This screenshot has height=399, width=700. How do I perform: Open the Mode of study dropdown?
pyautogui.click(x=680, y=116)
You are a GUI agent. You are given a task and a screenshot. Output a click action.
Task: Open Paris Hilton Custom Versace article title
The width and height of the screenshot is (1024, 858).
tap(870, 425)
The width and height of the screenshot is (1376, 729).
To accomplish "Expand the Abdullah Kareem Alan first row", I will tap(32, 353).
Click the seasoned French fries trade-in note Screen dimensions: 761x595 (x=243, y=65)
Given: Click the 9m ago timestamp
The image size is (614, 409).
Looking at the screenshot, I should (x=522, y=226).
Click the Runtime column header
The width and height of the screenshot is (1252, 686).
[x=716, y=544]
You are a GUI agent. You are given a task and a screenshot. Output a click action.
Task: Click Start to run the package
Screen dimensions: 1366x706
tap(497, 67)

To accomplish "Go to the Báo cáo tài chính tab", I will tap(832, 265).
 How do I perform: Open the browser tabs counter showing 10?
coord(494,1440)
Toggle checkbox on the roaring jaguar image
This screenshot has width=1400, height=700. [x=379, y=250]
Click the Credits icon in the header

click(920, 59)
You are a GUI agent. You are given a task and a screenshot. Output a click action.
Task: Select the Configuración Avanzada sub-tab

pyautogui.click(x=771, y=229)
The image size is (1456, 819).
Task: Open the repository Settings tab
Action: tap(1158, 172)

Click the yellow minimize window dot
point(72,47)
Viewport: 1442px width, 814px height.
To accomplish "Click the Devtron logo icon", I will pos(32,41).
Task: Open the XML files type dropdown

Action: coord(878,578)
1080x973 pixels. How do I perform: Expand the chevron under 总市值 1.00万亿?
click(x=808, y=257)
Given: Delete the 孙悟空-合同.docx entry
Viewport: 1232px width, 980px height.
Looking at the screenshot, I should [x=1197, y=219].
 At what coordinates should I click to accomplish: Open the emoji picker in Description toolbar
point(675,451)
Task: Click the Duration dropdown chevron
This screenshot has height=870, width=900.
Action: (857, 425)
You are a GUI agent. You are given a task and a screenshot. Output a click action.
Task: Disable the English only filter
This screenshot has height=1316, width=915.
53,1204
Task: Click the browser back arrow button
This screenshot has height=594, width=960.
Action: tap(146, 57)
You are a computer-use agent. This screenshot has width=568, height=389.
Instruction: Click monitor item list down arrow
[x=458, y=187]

────────────────────

◆ Required work
Arrange all of the data above as a numbered list, one line per item, leaving out the blank lines.

◆ Exercise answer
1. This screenshot has height=399, width=700. How do I perform: Open the Mode of study dropdown?
2. pyautogui.click(x=680, y=116)
3. You are a GUI agent. You are given a task and a screenshot. Output a click action.
4. Task: Open Paris Hilton Custom Versace article title
5. The width and height of the screenshot is (1024, 858).
6. tap(870, 425)
7. The width and height of the screenshot is (1376, 729).
8. To accomplish "Expand the Abdullah Kareem Alan first row", I will tap(32, 353).
9. Click the seasoned French fries trade-in note Screen dimensions: 761x595 (x=243, y=65)
10. Given: Click the 9m ago timestamp
11. The image size is (614, 409).
12. Looking at the screenshot, I should (x=522, y=226).
13. Click the Runtime column header
14. The width and height of the screenshot is (1252, 686).
15. [x=716, y=544]
16. You are a GUI agent. You are given a task and a screenshot. Output a click action.
17. Task: Click Start to run the package
18. Screen dimensions: 1366x706
19. tap(497, 67)
20. To accomplish "Go to the Báo cáo tài chính tab", I will tap(832, 265).
21.  How do I perform: Open the browser tabs counter showing 10?
22. coord(494,1440)
23. Toggle checkbox on the roaring jaguar image
24. This screenshot has width=1400, height=700. [x=379, y=250]
25. Click the Credits icon in the header
26. click(920, 59)
27. You are a GUI agent. You are given a task and a screenshot. Output a click action.
28. Task: Select the Configuración Avanzada sub-tab
29. pyautogui.click(x=771, y=229)
30. The image size is (1456, 819).
31. Task: Open the repository Settings tab
32. Action: tap(1158, 172)
33. Click the yellow minimize window dot
34. point(72,47)
35. Viewport: 1442px width, 814px height.
36. To accomplish "Click the Devtron logo icon", I will pos(32,41).
37. Task: Open the XML files type dropdown
38. Action: coord(878,578)
39. 1080x973 pixels. How do I perform: Expand the chevron under 总市值 1.00万亿?
40. click(x=808, y=257)
41. Given: Delete the 孙悟空-合同.docx entry
42. Viewport: 1232px width, 980px height.
43. Looking at the screenshot, I should [x=1197, y=219].
44.  At what coordinates should I click to accomplish: Open the emoji picker in Description toolbar
45. point(675,451)
46. Task: Click the Duration dropdown chevron
47. This screenshot has height=870, width=900.
48. Action: (857, 425)
49. You are a GUI agent. You are given a task and a screenshot. Output a click action.
50. Task: Disable the English only filter
51. This screenshot has height=1316, width=915.
52. 53,1204
53. Task: Click the browser back arrow button
54. This screenshot has height=594, width=960.
55. Action: tap(146, 57)
56. You are a computer-use agent. This screenshot has width=568, height=389.
57. Instruction: Click monitor item list down arrow
58. [x=458, y=187]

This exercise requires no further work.